Despite the sharply rising tensions between Iran and the U.S. over the past month, for example, the lead editorials of the last four issues of the Standard -- always a reliable indication of neo-con priorities -- were all devoted to rallying lawmakers behind the surge. That doesn't mean that Iran is not a major concern -- and ultimate target for the neo-cons. Indeed, the cover story of this week's Standard, entitled "Iran's Obsession with the Jews: Denying the Holocaust, Desiring Another One", shows no hesitation in building up the case for eventual war against Tehran. But the same issue ran yet another story that illustrates the relative lack of urgency for war: "Sanctions Against Iran Would Work," it was entitled, although its subtitle, "Too Bad They Won't Be Tried", hinted at the inevitability of war.
Nonetheless, to the extent that neo-cons, and their allies in the right-wing "Israel Lobby", are addressing themselves to Iran policy at the moment, expanding and enforcing sanctions, rather than imminent war, appears to be the main message. Indeed, AEI fellows and fixtures in its "black coffee briefings" four years ago, Reuel Marc Gerecht and Gary Schmitt, just published an article this week on precisely this theme in the 'Financial Times': "How the West Can Avert War With Iran."
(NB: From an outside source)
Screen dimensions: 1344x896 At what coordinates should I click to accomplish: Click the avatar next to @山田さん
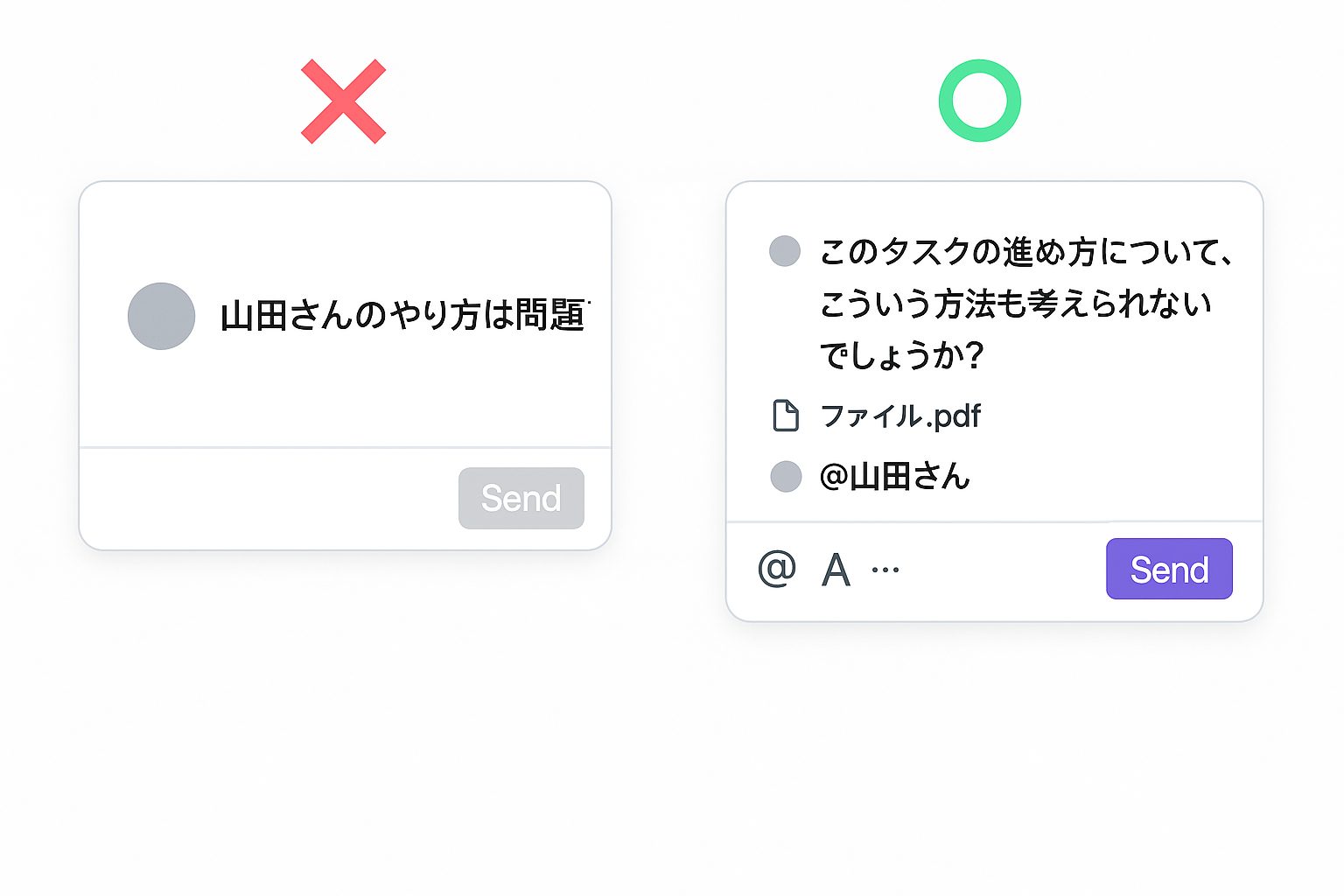[x=786, y=477]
Similarly, television ads by the neo-conservative American Foreign Policy Council running on the major cable television networks in the Washington D.C. area at the moment warn the viewer about Iran's nuclear programme, its status as "the world's largest state sponsor of terrorism", and its president's alleged Holocaust denial and threats to "wipe Israel off the map". But they conclude with the relatively anodyne exhortation: "Call the White House and tell them to enforce sanctions against Iran today." Not exactly what one would expect on the eve of a military attack.
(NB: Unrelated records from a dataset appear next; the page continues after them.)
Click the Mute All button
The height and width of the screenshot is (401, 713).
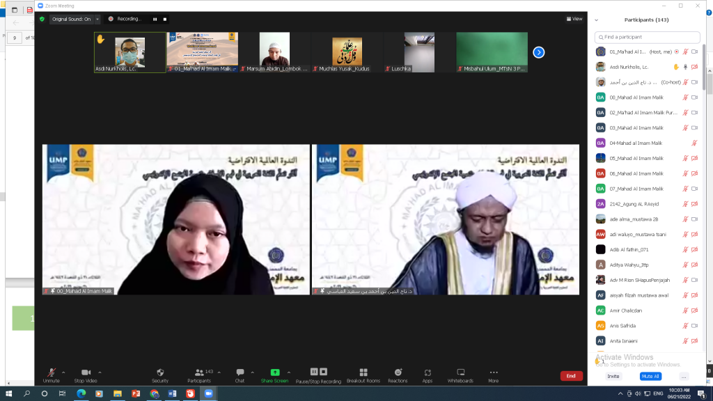650,377
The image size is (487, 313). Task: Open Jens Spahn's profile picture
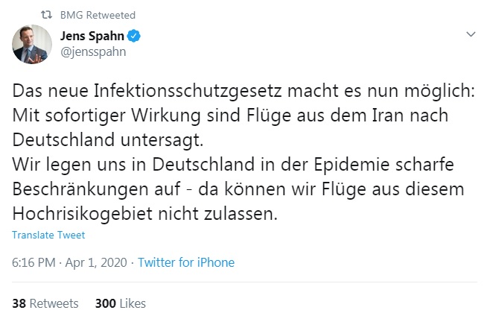point(31,43)
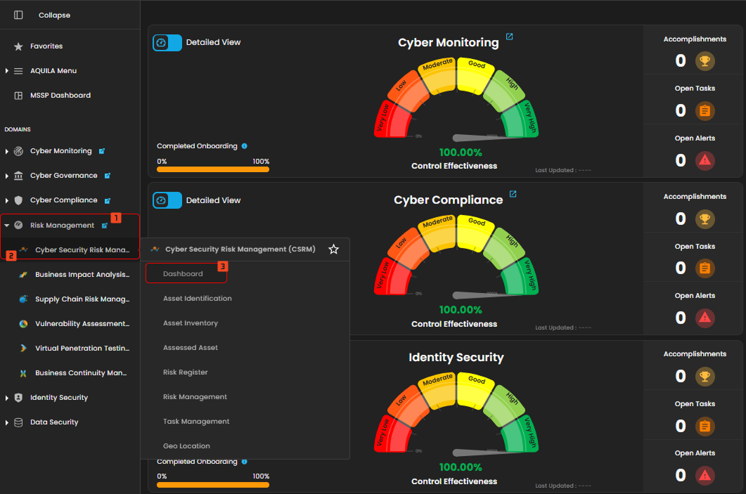Click info icon next to Completed Onboarding
746x494 pixels.
[245, 146]
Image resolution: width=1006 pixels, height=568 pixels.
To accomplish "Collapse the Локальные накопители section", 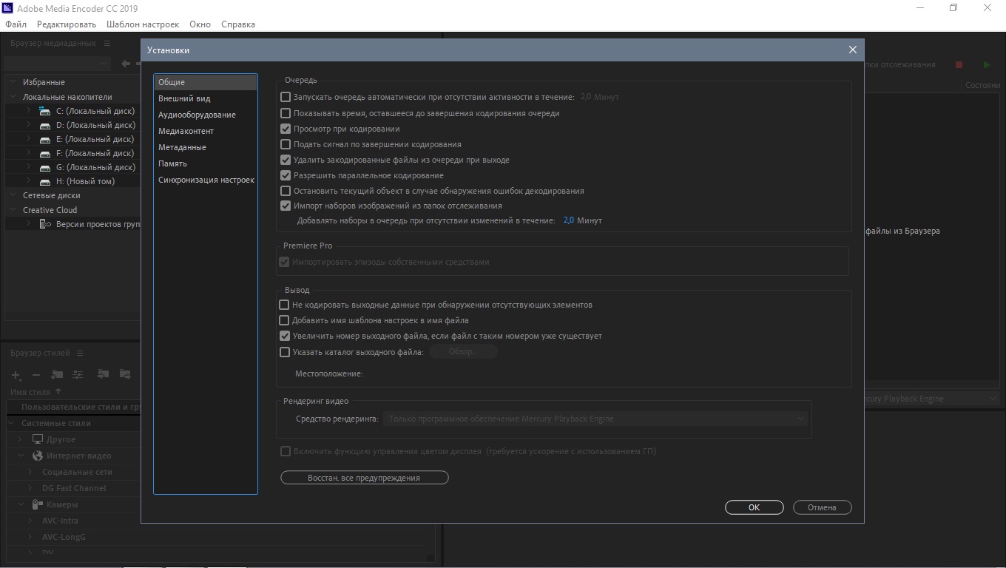I will tap(13, 97).
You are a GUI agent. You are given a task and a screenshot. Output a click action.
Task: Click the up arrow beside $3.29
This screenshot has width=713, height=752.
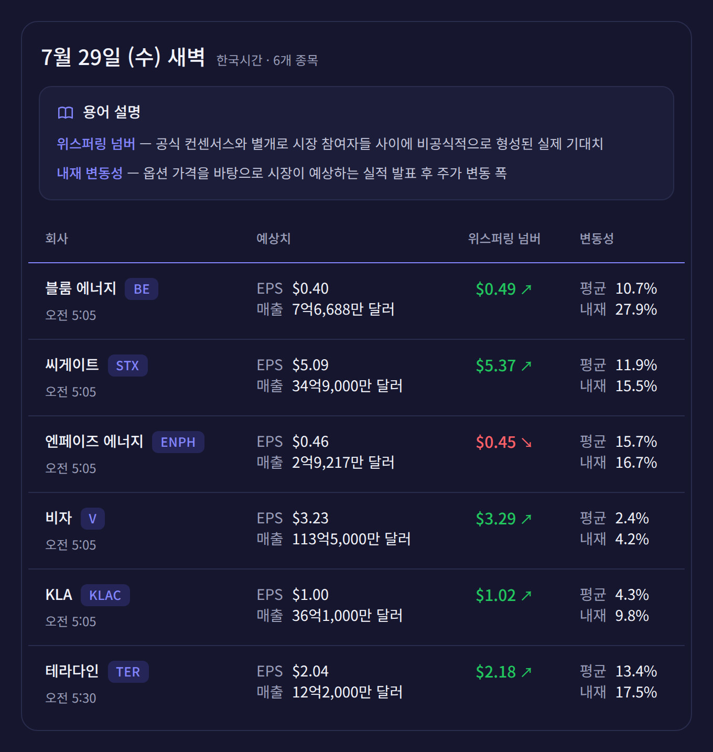[526, 519]
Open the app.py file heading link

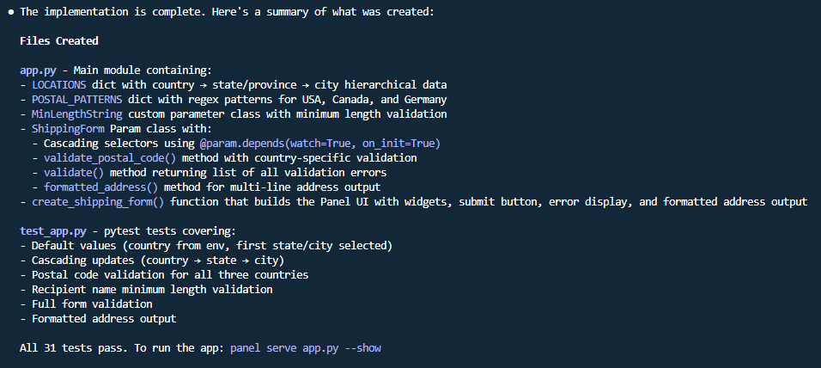(x=39, y=70)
This tack may simply be a ruse to lull anti-war forces into complacency. Or it may reflect a fear that, given their record on Iraq, beating the drums for war with Iran may prove counter-productive (although AEI has not hesitated to take credit for the "surge" option). Or it may indicate that prominent neo-cons have somehow lost touch with the hawks in the White House and Cheney's office who are now determined to go to attack Iran this spring. But it may also reflect the neo-cons' assessment, based no doubt on inside information, that Bush -- who spoke about U.S. policy on Afghanistan at AEI Thursday -- intends to let the diplomatic game play out a little longer, perhaps as long as another year, before deciding to attack.